AVAILABLE DATA START

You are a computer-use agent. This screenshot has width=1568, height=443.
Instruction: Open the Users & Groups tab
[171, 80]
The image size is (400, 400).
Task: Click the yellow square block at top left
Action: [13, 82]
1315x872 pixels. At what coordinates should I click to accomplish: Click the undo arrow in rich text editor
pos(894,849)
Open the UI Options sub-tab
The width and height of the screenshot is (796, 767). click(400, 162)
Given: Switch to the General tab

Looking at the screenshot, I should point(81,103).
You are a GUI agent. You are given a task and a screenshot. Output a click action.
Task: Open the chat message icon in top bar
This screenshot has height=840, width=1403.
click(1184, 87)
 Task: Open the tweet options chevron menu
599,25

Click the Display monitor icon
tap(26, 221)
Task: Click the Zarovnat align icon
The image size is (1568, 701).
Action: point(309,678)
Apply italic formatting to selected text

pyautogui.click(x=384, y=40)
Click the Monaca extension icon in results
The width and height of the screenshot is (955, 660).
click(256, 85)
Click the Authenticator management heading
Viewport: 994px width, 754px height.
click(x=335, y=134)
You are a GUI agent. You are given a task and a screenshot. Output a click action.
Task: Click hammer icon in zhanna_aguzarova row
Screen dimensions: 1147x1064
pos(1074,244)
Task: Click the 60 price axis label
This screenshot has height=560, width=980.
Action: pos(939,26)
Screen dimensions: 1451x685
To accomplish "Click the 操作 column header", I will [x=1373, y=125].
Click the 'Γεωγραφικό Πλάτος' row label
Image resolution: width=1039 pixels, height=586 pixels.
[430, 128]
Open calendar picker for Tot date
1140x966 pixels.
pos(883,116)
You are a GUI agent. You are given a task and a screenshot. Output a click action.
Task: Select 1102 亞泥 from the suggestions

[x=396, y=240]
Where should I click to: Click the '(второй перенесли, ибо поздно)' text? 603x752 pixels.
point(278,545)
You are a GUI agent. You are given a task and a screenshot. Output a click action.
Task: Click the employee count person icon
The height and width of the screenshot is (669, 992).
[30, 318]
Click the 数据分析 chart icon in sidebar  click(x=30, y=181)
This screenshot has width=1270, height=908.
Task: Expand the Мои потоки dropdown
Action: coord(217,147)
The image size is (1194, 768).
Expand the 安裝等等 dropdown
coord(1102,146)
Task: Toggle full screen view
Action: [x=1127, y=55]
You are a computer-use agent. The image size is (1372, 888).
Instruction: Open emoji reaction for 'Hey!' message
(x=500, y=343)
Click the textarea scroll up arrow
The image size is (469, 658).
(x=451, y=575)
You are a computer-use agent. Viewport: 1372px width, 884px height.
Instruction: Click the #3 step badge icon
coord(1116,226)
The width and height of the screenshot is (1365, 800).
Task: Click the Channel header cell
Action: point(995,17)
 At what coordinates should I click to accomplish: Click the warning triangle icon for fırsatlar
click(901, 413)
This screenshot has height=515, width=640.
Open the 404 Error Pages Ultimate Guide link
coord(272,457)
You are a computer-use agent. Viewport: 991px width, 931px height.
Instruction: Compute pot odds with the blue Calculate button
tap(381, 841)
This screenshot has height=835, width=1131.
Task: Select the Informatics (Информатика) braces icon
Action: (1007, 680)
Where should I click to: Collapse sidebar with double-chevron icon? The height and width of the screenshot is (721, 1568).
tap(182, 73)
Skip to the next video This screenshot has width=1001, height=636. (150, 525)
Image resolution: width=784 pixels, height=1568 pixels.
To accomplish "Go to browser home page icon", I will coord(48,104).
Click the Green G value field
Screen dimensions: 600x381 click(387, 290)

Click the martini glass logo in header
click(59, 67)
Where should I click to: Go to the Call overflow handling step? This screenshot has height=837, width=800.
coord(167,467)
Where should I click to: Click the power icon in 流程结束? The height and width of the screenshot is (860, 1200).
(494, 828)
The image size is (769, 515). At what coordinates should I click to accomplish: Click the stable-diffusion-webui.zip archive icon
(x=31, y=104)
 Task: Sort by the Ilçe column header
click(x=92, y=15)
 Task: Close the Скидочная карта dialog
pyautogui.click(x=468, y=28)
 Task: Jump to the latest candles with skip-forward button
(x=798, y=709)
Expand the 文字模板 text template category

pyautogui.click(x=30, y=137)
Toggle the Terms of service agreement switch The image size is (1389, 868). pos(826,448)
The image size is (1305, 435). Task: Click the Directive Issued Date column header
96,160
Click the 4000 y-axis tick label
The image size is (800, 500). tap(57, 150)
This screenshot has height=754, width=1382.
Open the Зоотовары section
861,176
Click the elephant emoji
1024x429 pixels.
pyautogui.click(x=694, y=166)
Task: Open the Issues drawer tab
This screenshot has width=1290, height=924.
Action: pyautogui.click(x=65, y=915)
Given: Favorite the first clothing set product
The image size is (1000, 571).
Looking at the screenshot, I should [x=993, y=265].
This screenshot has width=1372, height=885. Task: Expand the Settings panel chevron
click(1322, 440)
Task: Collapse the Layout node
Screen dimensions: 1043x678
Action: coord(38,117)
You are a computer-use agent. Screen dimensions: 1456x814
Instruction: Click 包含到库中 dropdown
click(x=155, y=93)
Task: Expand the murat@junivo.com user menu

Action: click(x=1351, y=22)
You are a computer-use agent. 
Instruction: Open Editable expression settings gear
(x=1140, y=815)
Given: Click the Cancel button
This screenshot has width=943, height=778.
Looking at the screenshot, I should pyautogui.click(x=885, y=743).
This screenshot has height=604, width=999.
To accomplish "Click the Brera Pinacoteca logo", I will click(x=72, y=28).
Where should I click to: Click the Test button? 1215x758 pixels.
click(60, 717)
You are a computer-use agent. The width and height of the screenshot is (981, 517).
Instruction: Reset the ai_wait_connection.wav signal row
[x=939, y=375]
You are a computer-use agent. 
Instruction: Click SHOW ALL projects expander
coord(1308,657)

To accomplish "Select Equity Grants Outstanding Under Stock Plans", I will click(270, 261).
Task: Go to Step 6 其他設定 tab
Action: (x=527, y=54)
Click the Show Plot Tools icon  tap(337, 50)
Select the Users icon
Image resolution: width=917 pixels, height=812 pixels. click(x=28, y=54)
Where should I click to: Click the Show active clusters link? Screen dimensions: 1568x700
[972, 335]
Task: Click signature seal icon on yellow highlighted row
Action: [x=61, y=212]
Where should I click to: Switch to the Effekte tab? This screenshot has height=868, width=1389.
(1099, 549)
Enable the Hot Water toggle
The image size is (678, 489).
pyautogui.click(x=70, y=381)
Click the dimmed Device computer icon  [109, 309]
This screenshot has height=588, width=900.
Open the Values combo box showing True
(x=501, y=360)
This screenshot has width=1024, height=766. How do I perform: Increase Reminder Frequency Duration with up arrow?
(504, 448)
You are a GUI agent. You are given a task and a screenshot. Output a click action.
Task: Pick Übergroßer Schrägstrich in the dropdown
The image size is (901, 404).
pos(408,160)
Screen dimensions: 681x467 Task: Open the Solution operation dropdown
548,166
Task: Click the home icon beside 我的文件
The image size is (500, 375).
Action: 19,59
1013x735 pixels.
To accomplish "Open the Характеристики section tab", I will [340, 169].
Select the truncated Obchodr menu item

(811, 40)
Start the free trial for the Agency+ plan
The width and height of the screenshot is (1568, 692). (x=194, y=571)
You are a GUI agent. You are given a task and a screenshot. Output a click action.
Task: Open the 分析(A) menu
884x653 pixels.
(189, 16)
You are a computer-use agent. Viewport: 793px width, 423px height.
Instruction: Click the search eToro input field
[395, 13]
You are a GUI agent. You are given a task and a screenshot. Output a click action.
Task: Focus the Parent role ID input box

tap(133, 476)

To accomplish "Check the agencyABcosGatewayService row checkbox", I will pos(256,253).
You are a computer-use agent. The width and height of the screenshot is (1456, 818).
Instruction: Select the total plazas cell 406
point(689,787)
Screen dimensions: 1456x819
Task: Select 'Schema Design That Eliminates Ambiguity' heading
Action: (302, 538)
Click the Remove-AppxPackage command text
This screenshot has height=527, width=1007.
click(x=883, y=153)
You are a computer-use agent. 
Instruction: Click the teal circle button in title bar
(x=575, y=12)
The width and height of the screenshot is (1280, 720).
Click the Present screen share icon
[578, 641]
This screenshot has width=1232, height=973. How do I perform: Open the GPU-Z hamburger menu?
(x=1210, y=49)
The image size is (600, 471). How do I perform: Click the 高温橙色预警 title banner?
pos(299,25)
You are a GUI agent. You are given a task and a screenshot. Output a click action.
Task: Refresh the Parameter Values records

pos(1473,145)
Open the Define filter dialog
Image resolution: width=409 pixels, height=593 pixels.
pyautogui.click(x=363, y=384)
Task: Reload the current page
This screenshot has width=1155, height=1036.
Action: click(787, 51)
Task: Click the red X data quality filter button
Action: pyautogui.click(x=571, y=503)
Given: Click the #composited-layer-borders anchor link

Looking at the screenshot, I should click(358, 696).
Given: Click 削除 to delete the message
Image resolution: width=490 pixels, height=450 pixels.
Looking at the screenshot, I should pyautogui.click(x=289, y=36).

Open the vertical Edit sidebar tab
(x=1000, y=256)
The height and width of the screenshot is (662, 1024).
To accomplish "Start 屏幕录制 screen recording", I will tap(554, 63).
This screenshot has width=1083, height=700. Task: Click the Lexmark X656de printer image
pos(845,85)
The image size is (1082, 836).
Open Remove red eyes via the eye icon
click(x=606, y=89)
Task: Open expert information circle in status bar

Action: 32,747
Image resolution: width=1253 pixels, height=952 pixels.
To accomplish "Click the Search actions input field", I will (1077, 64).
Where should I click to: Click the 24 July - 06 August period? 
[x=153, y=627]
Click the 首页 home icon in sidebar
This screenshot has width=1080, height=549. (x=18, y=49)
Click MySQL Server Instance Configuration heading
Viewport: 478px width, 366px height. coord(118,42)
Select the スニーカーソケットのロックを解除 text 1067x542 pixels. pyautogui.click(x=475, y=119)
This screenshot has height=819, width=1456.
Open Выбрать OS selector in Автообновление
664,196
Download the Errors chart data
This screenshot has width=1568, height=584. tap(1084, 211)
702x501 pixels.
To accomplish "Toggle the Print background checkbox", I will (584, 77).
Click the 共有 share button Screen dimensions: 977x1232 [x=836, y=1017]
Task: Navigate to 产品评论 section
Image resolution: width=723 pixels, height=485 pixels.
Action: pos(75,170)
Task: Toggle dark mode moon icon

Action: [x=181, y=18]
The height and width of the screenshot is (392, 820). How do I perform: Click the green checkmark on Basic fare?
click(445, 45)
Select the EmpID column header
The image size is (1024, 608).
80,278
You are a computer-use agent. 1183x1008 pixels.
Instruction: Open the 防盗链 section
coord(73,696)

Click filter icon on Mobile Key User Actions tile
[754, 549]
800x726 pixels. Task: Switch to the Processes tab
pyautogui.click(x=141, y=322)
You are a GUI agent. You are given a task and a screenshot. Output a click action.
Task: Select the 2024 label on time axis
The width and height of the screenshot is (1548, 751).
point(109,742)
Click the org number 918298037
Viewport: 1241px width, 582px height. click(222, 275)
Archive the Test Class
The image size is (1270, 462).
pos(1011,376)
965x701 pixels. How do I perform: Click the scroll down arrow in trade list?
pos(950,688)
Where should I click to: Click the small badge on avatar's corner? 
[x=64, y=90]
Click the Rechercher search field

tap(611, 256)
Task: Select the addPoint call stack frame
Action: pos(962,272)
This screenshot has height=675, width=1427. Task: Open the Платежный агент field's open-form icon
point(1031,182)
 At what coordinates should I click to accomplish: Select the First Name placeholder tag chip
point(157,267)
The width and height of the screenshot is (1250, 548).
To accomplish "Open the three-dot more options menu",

AVAILABLE DATA END

TASK PROMPT: Would you retype the lines of the data above, from the one holding "Click filter icon" through its final line, exactly and without adding any other line?

EXPECTED ANSWER:
Click filter icon on Mobile Key User Actions tile
[754, 549]
800x726 pixels. Task: Switch to the Processes tab
pyautogui.click(x=141, y=322)
You are a GUI agent. You are given a task and a screenshot. Output a click action.
Task: Select the 2024 label on time axis
The width and height of the screenshot is (1548, 751).
point(109,742)
Click the org number 918298037
Viewport: 1241px width, 582px height. click(222, 275)
Archive the Test Class
The image size is (1270, 462).
pos(1011,376)
965x701 pixels. How do I perform: Click the scroll down arrow in trade list?
pos(950,688)
Where should I click to: Click the small badge on avatar's corner? 
[x=64, y=90]
Click the Rechercher search field

tap(611, 256)
Task: Select the addPoint call stack frame
Action: pos(962,272)
This screenshot has height=675, width=1427. Task: Open the Платежный агент field's open-form icon
point(1031,182)
 At what coordinates should I click to accomplish: Select the First Name placeholder tag chip
point(157,267)
The width and height of the screenshot is (1250, 548).
To accomplish "Open the three-dot more options menu",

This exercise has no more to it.